The Civilian Experience in the Civil War

By Jean Baker, Goucher College
Besides personal losses and the loneliness endured by women, children, and the old, the war brought political uncertainties.

For many years the effect of the Civil War on civilian life was neglected in the history books. Telling the tales of generals and soldiers on the battleground during a brutal conflict naturally took precedence. But recently, with understandings shaped by their own times, historians have begun telling the story of the home front--Confederate and Union. This new approach focuses on the interaction between military and domestic events, and is grounded in the understanding that what happens on the battleground is never isolated from considerations of politics, government policies, economics, and morale, especially during a civil war. Nor are the lives of civilians--ordinary people in unusual times--removed from the events taking place on the battlefield, no matter how distant they may be.
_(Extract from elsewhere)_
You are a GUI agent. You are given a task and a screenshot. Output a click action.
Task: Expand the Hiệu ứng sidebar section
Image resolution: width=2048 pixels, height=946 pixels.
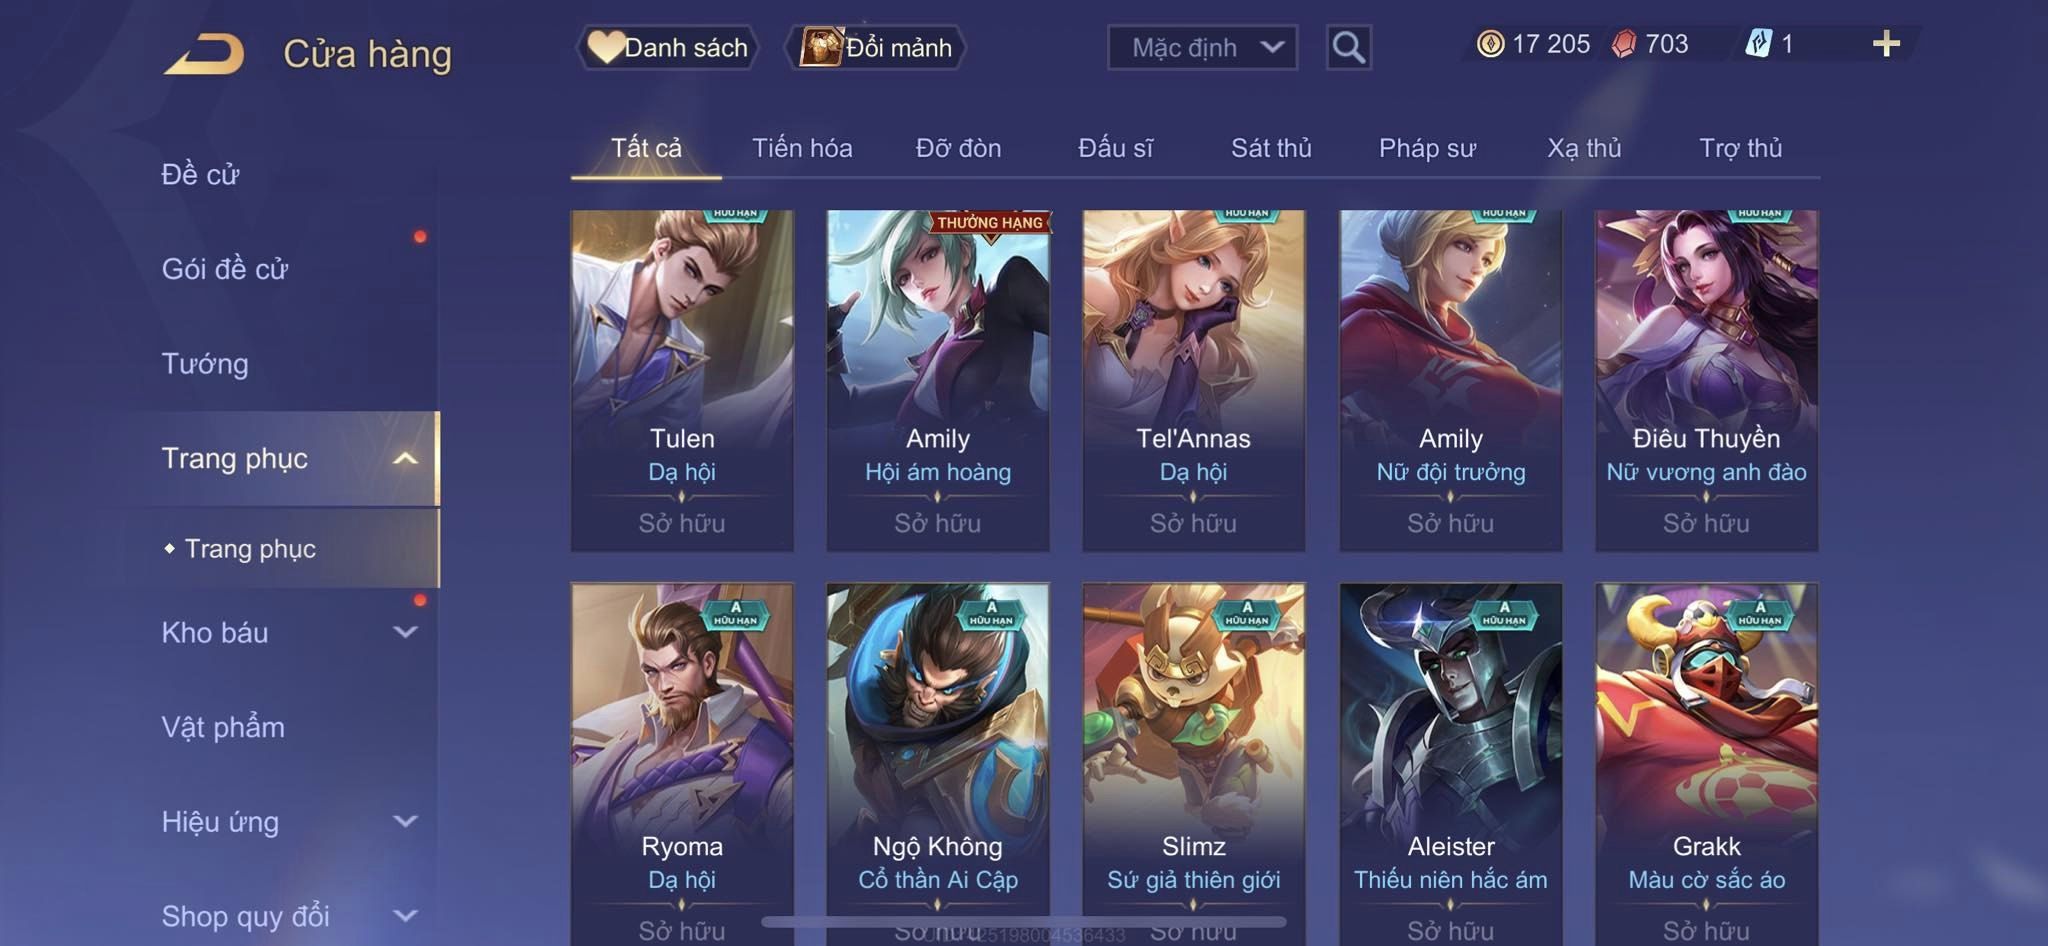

Of course generalizations about the lives of the approximately 29 million Americans--North and South--who did not fight in the military come with difficulty and vary according to region, gender, class, and time. Like the rotation of a kaleidoscope with its shifting mirrors pointed at civilians, endless ways of seeing the civilian experience emerge.

From its beginnings the Civil War was, as President Lincoln explained in his address to Congress on July 4th, 1861, "a people's contest." As a Pennsylvania newspaper put it, "We are all in this war; those who fight and those who stay at home." The first civilian casualties of 16 killed and several dozen wounded occurred in Maryland when a Baltimore mob attacked a Massachusetts regiment on its way to protect Washington in April 1861. At first no one on either side believed the conflict would last longer than a few months. Remembering the brief U.S.-Mexican War 15 years earlier, in a period when the military, not the citizenry, fought wars, few considered that the contest would touch their lives. Confederates expected to capture the Union capital of Washington by summer, while Northerners anticipated the destruction of the Southern army by fall.

The first soldiers who joined these armies had moved overnight from their status as civilians to volunteer soldiers with the encouragement of their communities. They had departed from the home front as citizen-soldiers before cheering crowds, the names of their regiments testifying to local attachments and the future interplay between home front and battleground: the Tallapoosa Thrashers, the South Florida Bull Dogs, the Adams County (Pa.) Rifles and so forth.

In July 1861 when these first volunteers clashed at Bull Run in northern Virginia, civilians--congressmen, businessmen and socialites with picnic baskets--drove out in carriages from Washington to watch the battle. But within hours they had joined McDowell's Union army in hasty retreat from the battleground to Washington. Contemplating the death of nearly 900 soldiers, both sides realized that the war would be no summer's amusement--nor "fun and frolic," as one spectator anticipated. Thereafter, civilians found little sport in watching battles, though children whose lives were also shaken by the war sometimes snuck out to watch. Instead like the residents of Gettysburg in the summer of 1863, Americans found the war an inescapable, uninvited presence in their lives.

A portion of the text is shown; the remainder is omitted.